### ABOUT THIS TASK
Lines from the beginning of the data below through the one containing "Given: Enable the Hyper-V Backup checkbox" are to be printed exactly as they appear.

•••••

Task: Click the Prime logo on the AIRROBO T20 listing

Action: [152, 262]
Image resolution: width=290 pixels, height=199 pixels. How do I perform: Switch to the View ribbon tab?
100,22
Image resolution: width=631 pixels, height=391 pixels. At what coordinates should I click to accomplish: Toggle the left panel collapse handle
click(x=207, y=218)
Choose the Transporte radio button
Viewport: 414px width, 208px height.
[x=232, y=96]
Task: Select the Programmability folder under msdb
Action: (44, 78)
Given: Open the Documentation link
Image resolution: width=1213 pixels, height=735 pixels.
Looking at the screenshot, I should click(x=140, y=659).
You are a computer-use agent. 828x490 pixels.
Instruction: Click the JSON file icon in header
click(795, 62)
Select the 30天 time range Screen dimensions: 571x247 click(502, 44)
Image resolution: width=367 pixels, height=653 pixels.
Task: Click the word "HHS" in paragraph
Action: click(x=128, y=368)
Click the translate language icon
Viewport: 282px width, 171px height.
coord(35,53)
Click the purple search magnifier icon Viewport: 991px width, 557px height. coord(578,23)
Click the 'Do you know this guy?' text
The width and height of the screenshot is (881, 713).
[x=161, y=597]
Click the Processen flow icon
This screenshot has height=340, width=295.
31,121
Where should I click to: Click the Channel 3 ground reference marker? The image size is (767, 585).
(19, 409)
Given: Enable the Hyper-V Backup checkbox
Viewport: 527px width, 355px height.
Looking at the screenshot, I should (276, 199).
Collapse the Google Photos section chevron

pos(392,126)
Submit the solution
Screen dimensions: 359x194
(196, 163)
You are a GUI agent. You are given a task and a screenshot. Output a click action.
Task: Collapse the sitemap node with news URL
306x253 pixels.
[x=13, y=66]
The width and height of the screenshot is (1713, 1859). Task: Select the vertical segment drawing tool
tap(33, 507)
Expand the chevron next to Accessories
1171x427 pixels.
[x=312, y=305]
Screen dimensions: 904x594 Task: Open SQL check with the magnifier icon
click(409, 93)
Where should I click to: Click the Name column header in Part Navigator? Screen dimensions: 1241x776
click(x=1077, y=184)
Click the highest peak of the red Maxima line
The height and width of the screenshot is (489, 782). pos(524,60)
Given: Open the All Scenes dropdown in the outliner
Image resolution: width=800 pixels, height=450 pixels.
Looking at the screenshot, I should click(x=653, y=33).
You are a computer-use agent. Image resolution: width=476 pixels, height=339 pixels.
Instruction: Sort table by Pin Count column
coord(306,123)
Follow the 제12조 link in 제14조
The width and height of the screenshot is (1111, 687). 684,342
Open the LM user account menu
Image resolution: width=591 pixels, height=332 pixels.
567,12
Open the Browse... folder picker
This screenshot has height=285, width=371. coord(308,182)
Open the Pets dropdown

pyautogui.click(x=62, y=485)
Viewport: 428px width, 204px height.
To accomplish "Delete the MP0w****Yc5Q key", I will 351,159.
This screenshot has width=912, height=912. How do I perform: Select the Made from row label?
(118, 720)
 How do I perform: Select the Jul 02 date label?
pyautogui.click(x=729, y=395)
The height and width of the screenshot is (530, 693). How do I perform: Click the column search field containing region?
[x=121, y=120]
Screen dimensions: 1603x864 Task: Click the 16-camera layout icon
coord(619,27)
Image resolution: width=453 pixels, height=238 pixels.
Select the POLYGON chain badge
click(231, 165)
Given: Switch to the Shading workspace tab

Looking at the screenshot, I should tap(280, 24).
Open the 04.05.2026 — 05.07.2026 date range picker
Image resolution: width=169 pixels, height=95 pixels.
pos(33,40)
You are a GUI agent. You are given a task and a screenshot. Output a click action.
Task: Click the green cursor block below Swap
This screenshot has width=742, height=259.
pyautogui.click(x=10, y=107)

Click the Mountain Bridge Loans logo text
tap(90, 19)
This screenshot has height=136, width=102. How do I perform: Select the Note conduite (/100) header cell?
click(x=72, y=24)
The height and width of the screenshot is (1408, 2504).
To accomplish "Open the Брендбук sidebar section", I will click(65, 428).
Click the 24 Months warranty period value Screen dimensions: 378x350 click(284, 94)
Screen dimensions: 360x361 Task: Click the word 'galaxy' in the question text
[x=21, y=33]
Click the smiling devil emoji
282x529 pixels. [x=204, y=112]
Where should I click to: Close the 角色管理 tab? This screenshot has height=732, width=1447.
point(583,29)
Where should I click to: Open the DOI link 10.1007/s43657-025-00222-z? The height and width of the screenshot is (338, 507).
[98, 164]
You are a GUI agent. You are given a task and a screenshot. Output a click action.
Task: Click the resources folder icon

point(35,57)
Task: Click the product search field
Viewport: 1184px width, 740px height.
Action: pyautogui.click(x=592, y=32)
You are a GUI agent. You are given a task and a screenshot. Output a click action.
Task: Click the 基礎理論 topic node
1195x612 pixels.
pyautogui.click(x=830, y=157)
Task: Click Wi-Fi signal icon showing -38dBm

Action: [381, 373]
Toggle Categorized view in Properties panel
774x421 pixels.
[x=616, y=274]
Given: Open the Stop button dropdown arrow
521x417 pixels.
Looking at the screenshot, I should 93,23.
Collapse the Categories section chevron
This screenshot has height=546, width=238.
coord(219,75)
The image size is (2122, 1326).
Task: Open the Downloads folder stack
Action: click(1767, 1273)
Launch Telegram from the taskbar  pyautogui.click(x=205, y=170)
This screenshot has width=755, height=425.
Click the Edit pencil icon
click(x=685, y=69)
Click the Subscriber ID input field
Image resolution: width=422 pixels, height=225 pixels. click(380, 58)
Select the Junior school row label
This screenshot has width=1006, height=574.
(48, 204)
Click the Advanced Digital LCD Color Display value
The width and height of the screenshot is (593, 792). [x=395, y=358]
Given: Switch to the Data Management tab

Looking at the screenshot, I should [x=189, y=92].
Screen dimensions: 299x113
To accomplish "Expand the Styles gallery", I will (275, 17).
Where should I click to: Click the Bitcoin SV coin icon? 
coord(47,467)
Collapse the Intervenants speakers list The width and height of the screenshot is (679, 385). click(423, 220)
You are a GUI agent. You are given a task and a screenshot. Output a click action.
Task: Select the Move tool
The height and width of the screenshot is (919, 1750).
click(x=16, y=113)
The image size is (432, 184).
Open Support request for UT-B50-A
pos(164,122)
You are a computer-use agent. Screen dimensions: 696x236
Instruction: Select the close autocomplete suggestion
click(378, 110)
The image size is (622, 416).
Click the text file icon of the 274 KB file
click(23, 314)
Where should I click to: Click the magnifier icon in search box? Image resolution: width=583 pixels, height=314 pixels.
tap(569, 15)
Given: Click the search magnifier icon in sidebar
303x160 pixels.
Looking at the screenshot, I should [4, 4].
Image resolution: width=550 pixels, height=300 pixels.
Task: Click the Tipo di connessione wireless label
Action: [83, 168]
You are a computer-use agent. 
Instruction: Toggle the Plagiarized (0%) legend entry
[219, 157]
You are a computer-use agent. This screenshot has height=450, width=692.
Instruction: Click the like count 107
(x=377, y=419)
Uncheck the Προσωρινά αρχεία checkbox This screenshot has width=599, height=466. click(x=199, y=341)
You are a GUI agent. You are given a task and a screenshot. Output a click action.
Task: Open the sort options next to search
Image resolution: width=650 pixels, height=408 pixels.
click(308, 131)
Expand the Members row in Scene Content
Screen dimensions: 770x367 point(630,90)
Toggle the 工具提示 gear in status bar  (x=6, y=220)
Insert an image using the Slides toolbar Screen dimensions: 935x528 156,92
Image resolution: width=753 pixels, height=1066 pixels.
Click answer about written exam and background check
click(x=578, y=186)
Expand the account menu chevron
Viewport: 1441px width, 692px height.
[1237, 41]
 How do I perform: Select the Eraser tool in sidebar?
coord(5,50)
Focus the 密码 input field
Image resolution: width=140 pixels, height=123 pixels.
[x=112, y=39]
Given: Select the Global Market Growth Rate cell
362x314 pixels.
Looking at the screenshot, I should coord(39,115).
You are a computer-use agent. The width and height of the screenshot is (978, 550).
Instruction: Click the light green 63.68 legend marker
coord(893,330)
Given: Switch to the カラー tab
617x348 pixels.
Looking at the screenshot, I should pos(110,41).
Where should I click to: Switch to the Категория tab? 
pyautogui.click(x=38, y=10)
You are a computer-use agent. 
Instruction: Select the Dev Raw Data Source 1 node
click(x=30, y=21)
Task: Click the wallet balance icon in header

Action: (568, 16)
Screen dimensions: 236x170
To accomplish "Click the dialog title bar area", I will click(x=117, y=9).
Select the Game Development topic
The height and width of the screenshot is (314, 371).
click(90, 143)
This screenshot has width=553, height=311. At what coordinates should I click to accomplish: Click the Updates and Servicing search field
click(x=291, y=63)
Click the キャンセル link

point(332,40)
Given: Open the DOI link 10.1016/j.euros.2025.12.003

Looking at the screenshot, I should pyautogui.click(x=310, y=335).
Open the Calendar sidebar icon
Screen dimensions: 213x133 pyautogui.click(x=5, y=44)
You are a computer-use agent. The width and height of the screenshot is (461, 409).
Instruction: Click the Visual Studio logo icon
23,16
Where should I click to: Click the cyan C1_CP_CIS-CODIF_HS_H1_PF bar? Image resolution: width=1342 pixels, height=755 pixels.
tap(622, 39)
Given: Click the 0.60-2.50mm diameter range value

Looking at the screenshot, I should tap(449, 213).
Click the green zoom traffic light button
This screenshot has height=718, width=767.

•••••

### WRITTEN SOLUTION
Task: Click the Prime logo on the AIRROBO T20 listing

Action: [152, 262]
Image resolution: width=290 pixels, height=199 pixels. How do I perform: Switch to the View ribbon tab?
100,22
Image resolution: width=631 pixels, height=391 pixels. At what coordinates should I click to accomplish: Toggle the left panel collapse handle
click(x=207, y=218)
Choose the Transporte radio button
Viewport: 414px width, 208px height.
[x=232, y=96]
Task: Select the Programmability folder under msdb
Action: (44, 78)
Given: Open the Documentation link
Image resolution: width=1213 pixels, height=735 pixels.
Looking at the screenshot, I should click(x=140, y=659).
You are a computer-use agent. 828x490 pixels.
Instruction: Click the JSON file icon in header
click(795, 62)
Select the 30天 time range Screen dimensions: 571x247 click(502, 44)
Image resolution: width=367 pixels, height=653 pixels.
Task: Click the word "HHS" in paragraph
Action: click(x=128, y=368)
Click the translate language icon
Viewport: 282px width, 171px height.
coord(35,53)
Click the purple search magnifier icon Viewport: 991px width, 557px height. coord(578,23)
Click the 'Do you know this guy?' text
The width and height of the screenshot is (881, 713).
[x=161, y=597]
Click the Processen flow icon
This screenshot has height=340, width=295.
31,121
Where should I click to: Click the Channel 3 ground reference marker? The image size is (767, 585).
(19, 409)
Given: Enable the Hyper-V Backup checkbox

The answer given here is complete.